From: Joel Fernandes <joel@joelfernandes.org>
To: Frederic Weisbecker <frederic@kernel.org>
Cc: rcu@vger.kernel.org, linux-kernel@vger.kernel.org,
rushikesh.s.kadam@intel.com, urezki@gmail.com,
neeraj.iitr10@gmail.com, paulmck@kernel.org, rostedt@goodmis.org,
vineeth@bitbyteword.org, boqun.feng@gmail.com
Subject: Re: [PATCH v5 06/18] rcu: Introduce call_rcu_lazy() API implementation
Date: Sat, 3 Sep 2022 22:00:29 +0000 [thread overview]
Message-ID: <YxPOfVMzRWEa7xqf@google.com> (raw)
In-Reply-To: <20220902152132.GA115525@lothringen>
On Fri, Sep 02, 2022 at 05:21:32PM +0200, Frederic Weisbecker wrote:
[..]
> > +
> > raw_spin_unlock_irqrestore(&rdp_gp->nocb_gp_lock, flags);
> >
> > trace_rcu_nocb_wake(rcu_state.name, rdp->cpu, reason);
> [...]
> > @@ -705,12 +816,21 @@ static void nocb_gp_wait(struct rcu_data *my_rdp)
> > my_rdp->nocb_gp_gp = needwait_gp;
> > my_rdp->nocb_gp_seq = needwait_gp ? wait_gp_seq : 0;
> >
> > - if (bypass && !rcu_nocb_poll) {
> > - // At least one child with non-empty ->nocb_bypass, so set
> > - // timer in order to avoid stranding its callbacks.
> > - wake_nocb_gp_defer(my_rdp, RCU_NOCB_WAKE_BYPASS,
> > - TPS("WakeBypassIsDeferred"));
> > + // At least one child with non-empty ->nocb_bypass, so set
> > + // timer in order to avoid stranding its callbacks.

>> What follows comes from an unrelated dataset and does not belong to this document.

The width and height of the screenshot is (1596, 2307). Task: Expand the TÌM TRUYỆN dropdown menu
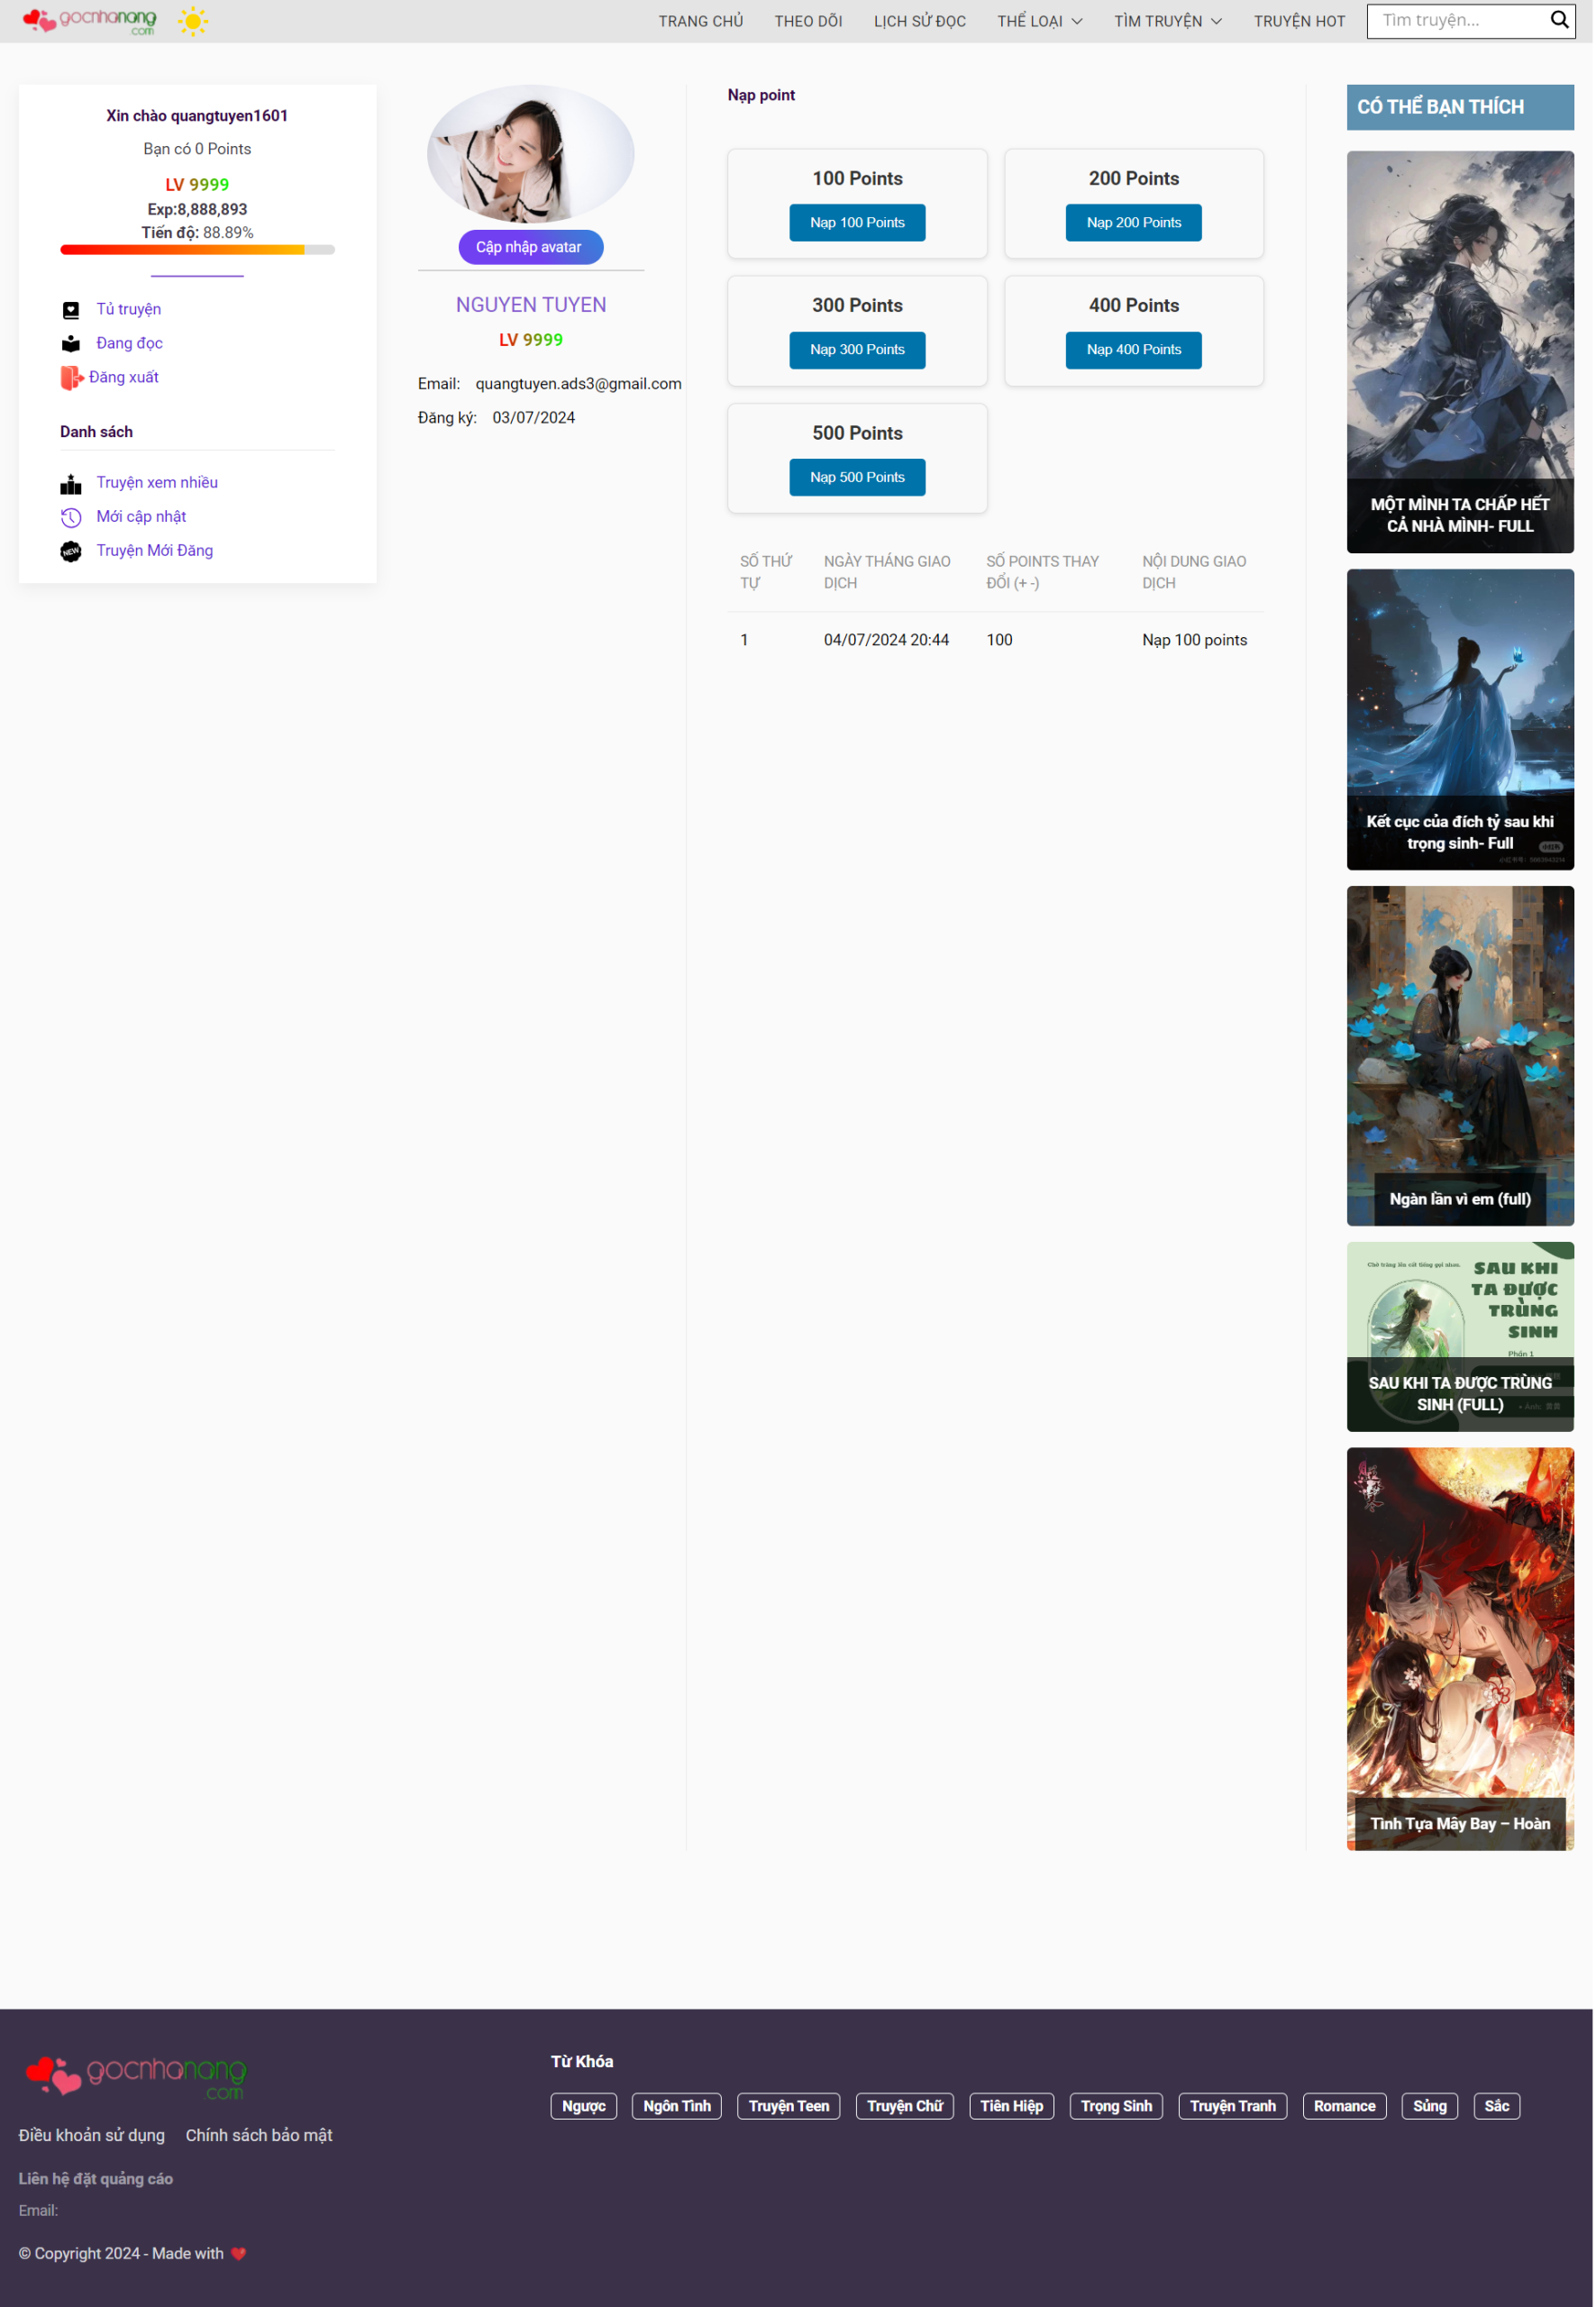click(x=1169, y=21)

> > + if (!rcu_nocb_poll) {
> > + // If bypass list only has lazy CBs. Add a deferred
> > + // lazy wake up.
> > + if (lazy && !bypass) {
> > + wake_nocb_gp_defer(my_rdp, RCU_NOCB_WAKE_LAZY,
> > + TPS("WakeLazyIsDeferred"));
>
> What if:
>
> 1) rdp(1) has lazy callbacks
> 2) all other rdp's have no callback at all
> 3) nocb_gp_wait() runs through all rdp's, everything is handled, except for
> these lazy callbacks
> 4) It reaches the above path, ready to arm the RCU_NOCB_WAKE_LAZY timer,
> but it hasn't yet called wake_nocb_gp_defer()
> 5) Oh but rdp(2) queues a non-lazy callback. interrupts are disabled so it defers
> the wake up to nocb_gp_wait() with arming the timer in RCU_NOCB_WAKE.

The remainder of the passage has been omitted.